>> BEGIN

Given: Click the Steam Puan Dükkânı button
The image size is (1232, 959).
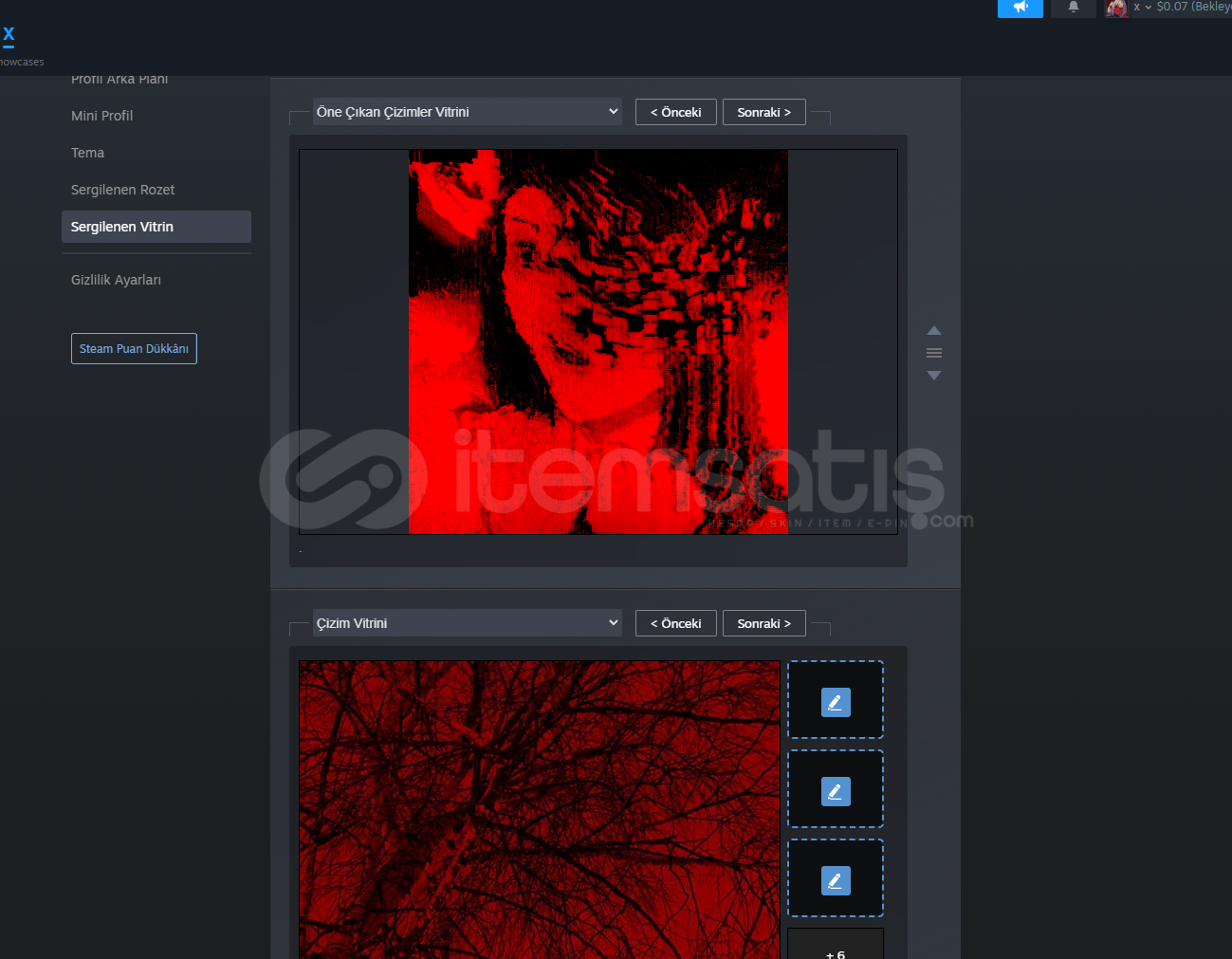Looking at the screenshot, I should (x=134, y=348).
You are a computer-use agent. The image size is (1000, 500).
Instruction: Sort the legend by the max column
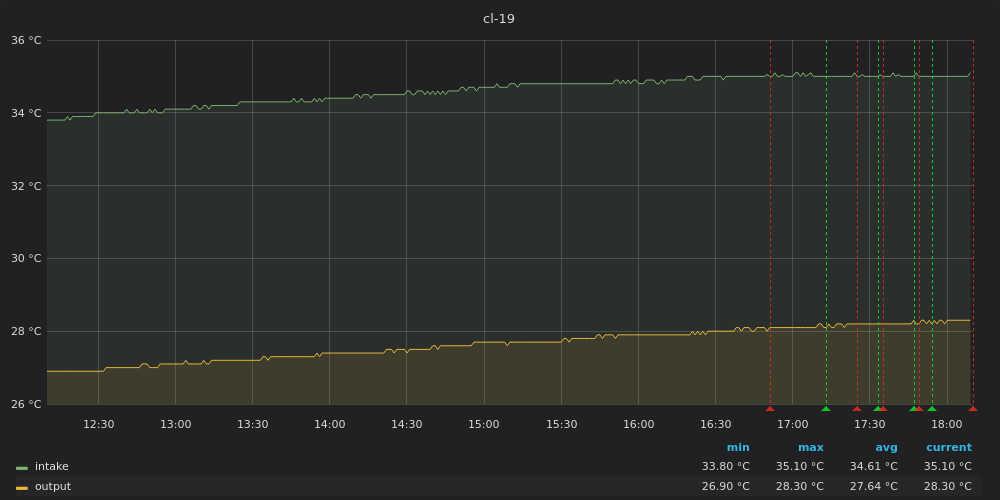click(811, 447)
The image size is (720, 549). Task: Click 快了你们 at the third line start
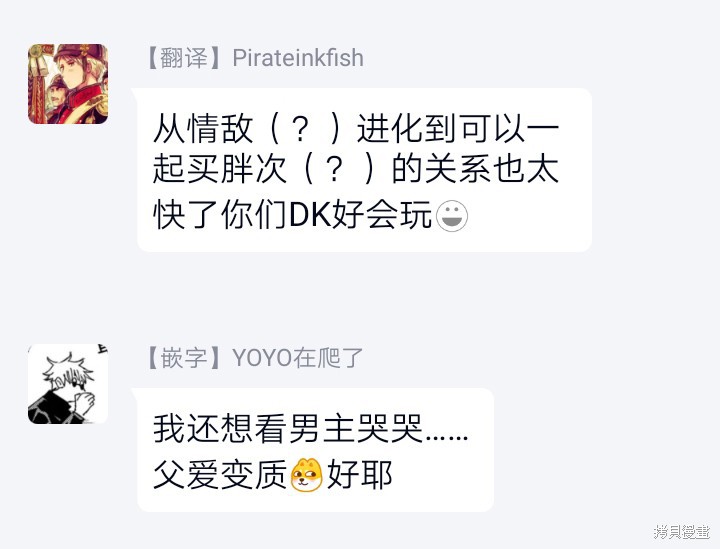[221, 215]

>> END
>> BEGIN

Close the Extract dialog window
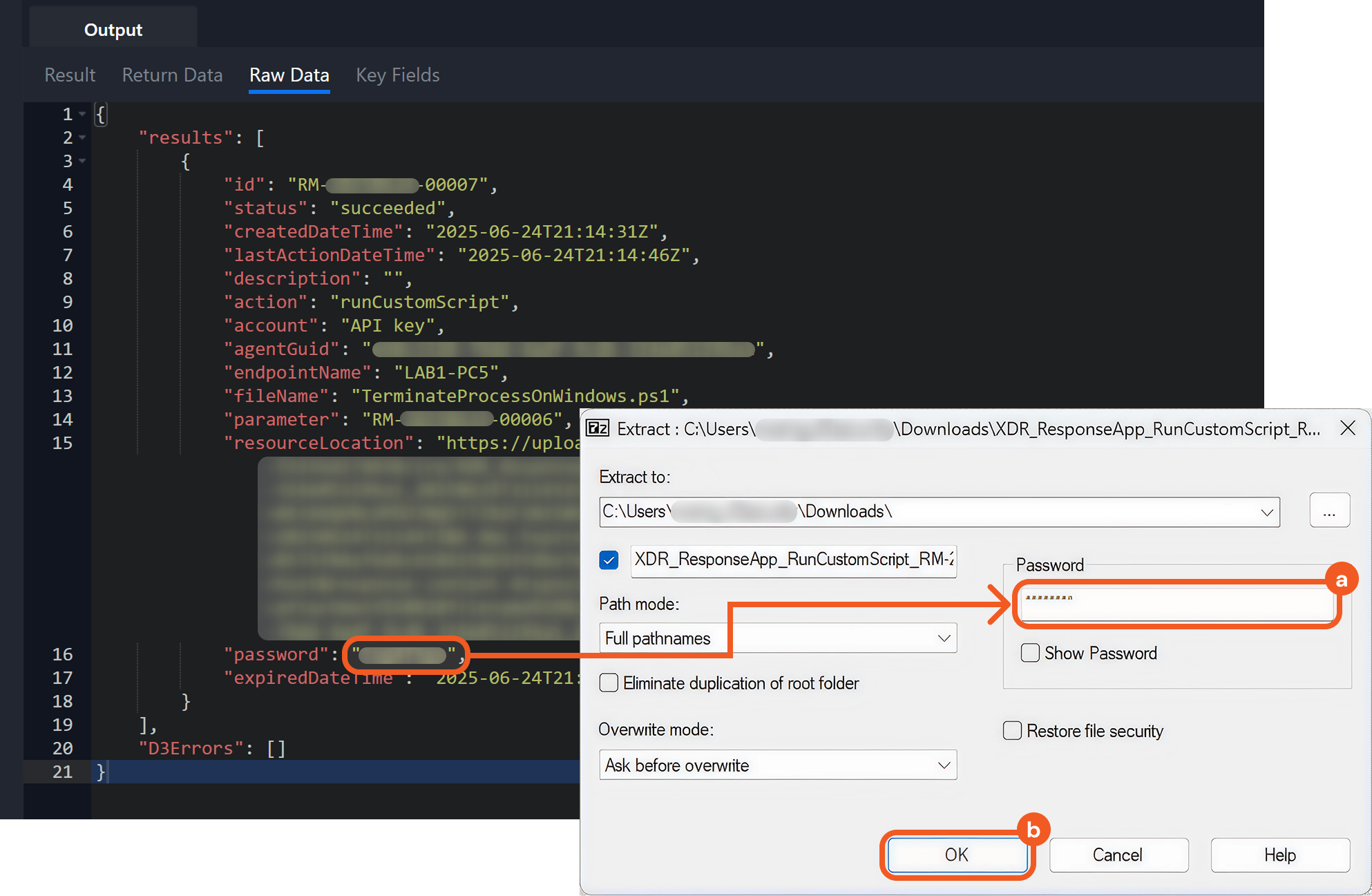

>> END

-- Given exercise --
Write out again everything from the line with "Given: Click the Steam Puan Dükkânı button" down to the line with "click(811, 447)", both of those lines included. Don't include the pictures.

-- Written solution --
Given: Click the Steam Puan Dükkânı button
The image size is (1232, 959).
Looking at the screenshot, I should (x=134, y=348).
You are a computer-use agent. The image size is (1000, 500).
Instruction: Sort the legend by the max column
click(811, 447)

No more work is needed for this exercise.